The SAT and PSAT cover very similar content. They both use the same types of questions to test:

  • Mathematical Ability (multiple choice and grid-in questions)
  • Critical Reading (sentence completion and reading comprehension questions)
  • Writing Skills (error identification questions, and questions that ask you to improve sentences and paragraphs)

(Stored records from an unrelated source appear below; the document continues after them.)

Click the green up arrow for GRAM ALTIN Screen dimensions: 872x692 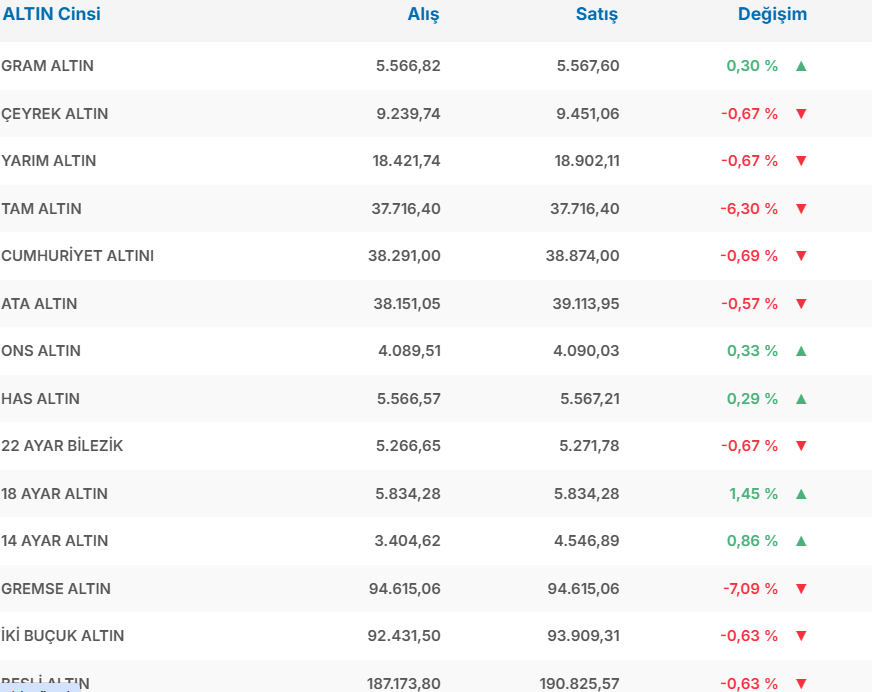[800, 66]
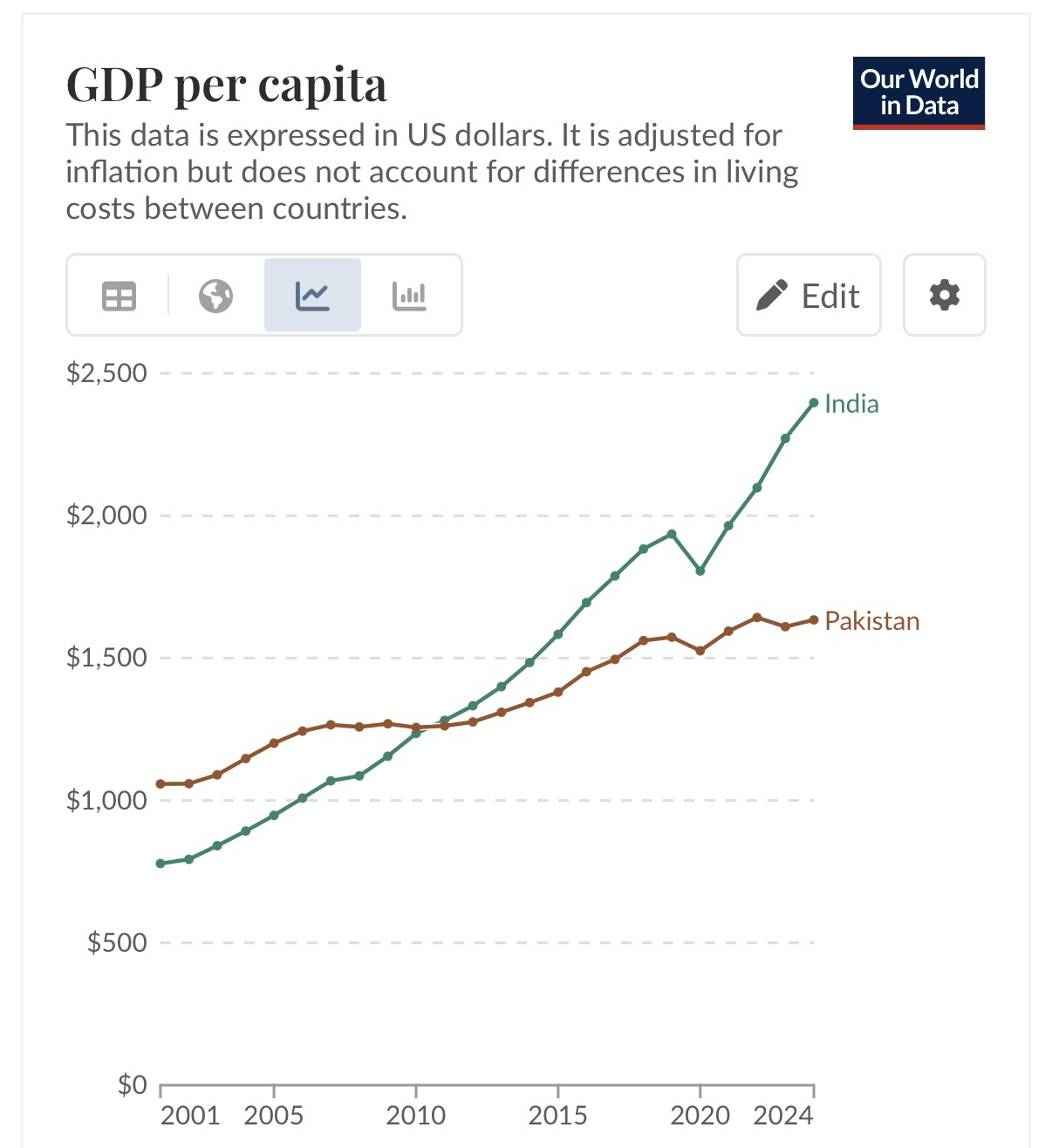Viewport: 1052px width, 1148px height.
Task: Switch to the table view tab
Action: coord(119,296)
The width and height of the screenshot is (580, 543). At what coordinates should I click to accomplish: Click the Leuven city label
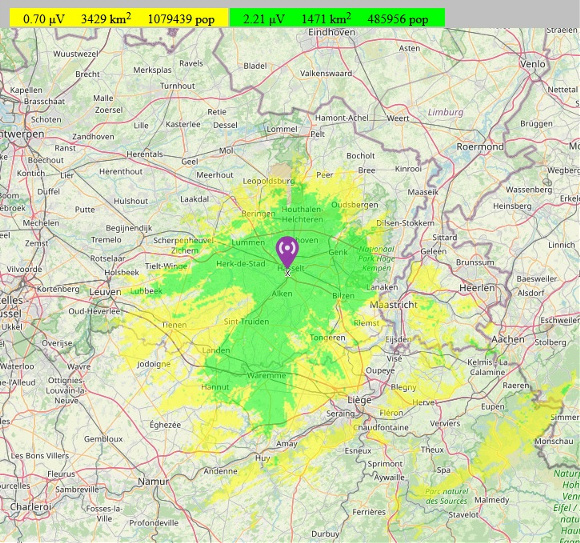105,292
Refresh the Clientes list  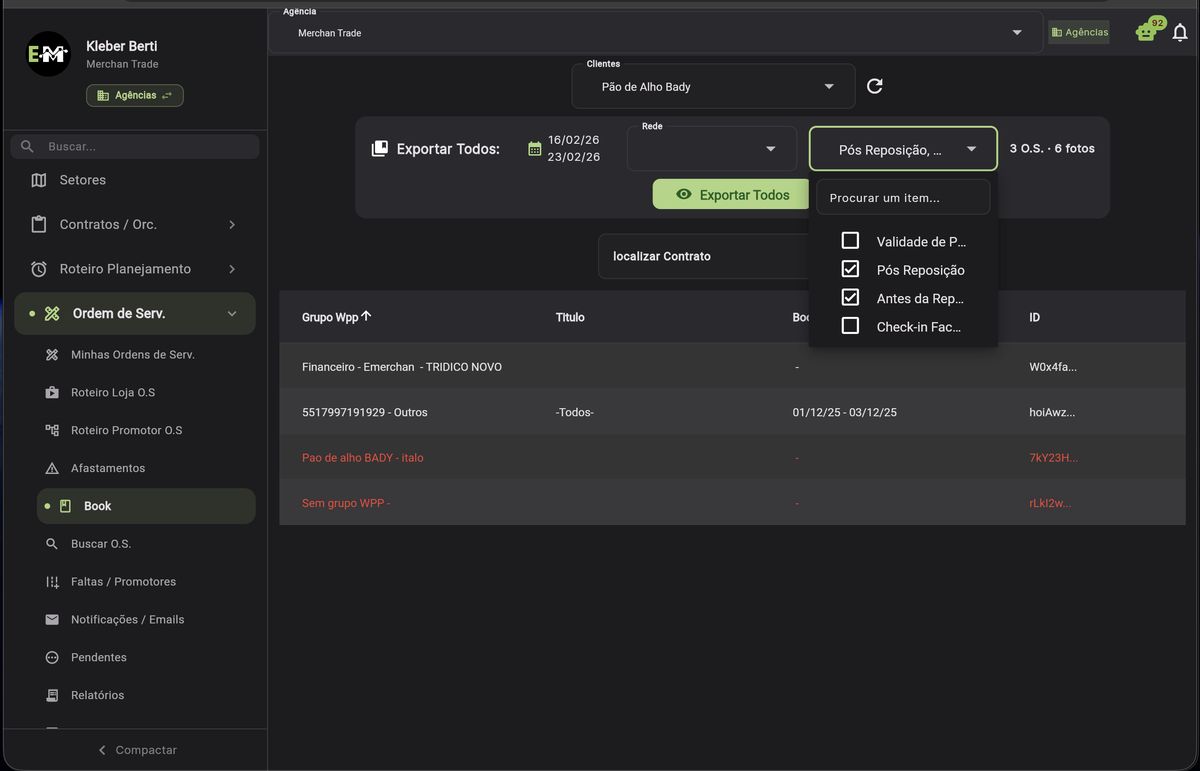(874, 86)
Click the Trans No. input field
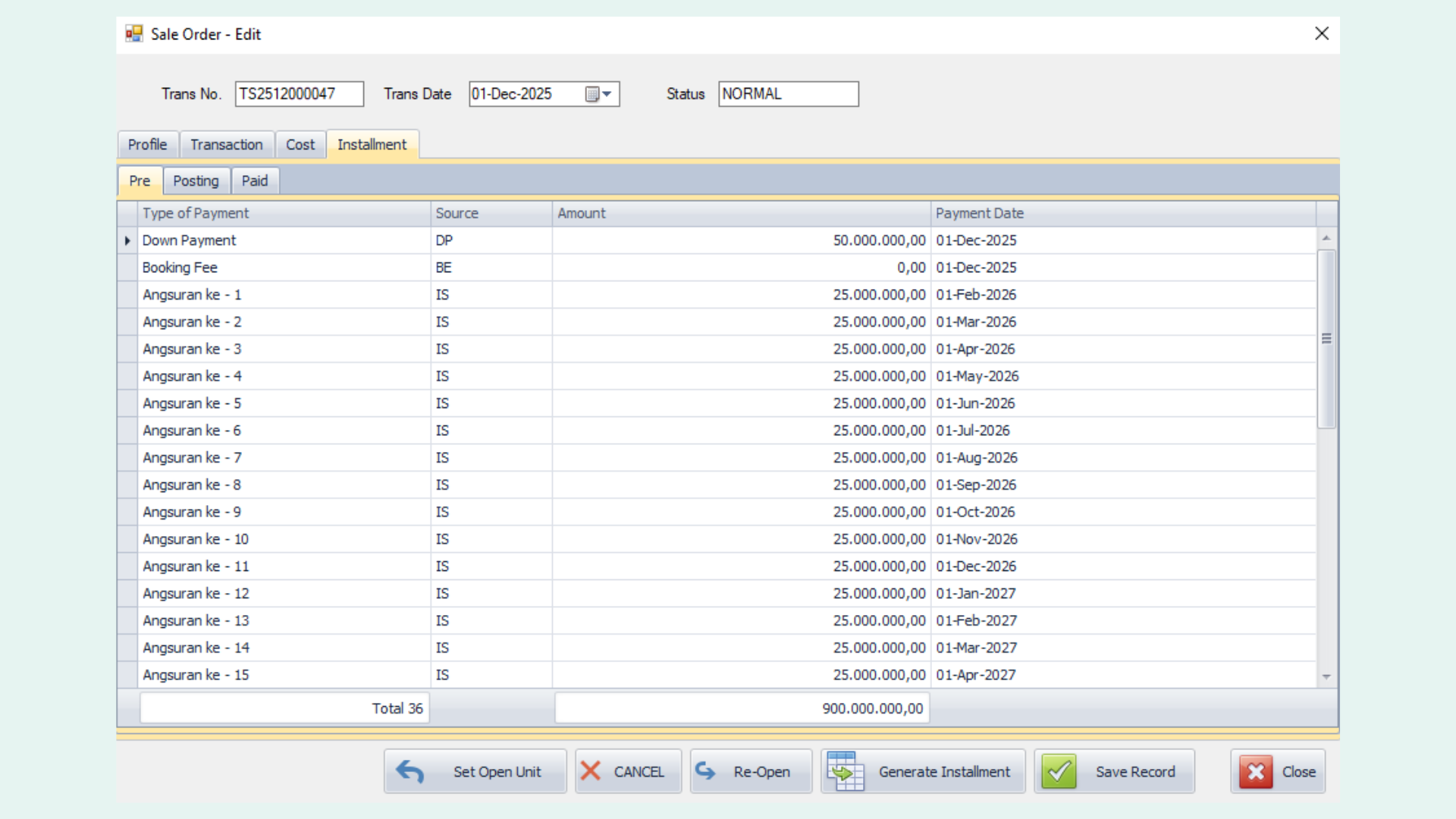Viewport: 1456px width, 819px height. coord(299,94)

However, there are a number of differences between the two tests. For example:

  • The questions on the PSAT are less difficult than those on the SAT, as the PSAT is usually taken in Grade 10 or 11. The PSAT is considered excellent practice for the SAT as it familiarizes students with the kinds of questions and instructions they’ll see on the SAT.
  • The PSAT is much shorter than the SAT. While the SAT has 10 sections and includes a 30-minute essay, the PSAT has only 5 sections and no essays (see table below for details).
Test Sections & Questions Types SAT PSAT
Math 3 sections (two 25-minute, one 20 minute) 2 sections (25 minutes each)
Critical Reading 3 sections (two 25-minute, one 20 minute) 2 sections (25 minutes each)
Writing Skills 2 sections (one 25-minute, one 10-minute) 1 section (30 minutes)
Essay 1 30-minute essay No Essay
Total Testing Time 3 hours, 45 minutes 2 hours, 10 minutes


Unlike the SAT, PSAT scores are not reported to colleges or used for college admission. Instead, scores are reported only to the student; they give feedback on how you are doing compared to your peers and tell you what areas you need to improve on before you take the SAT.

The PSAT and SAT are scored differently. The PSAT is scored on a scale from 20 to 80, instead of the 200 to 800 scale used for the SAT. Average scores for someone writing the PSAT in Grade 11 are 48 in Critical Reading, 49 in Mathematics, and 46 in Writing Skills.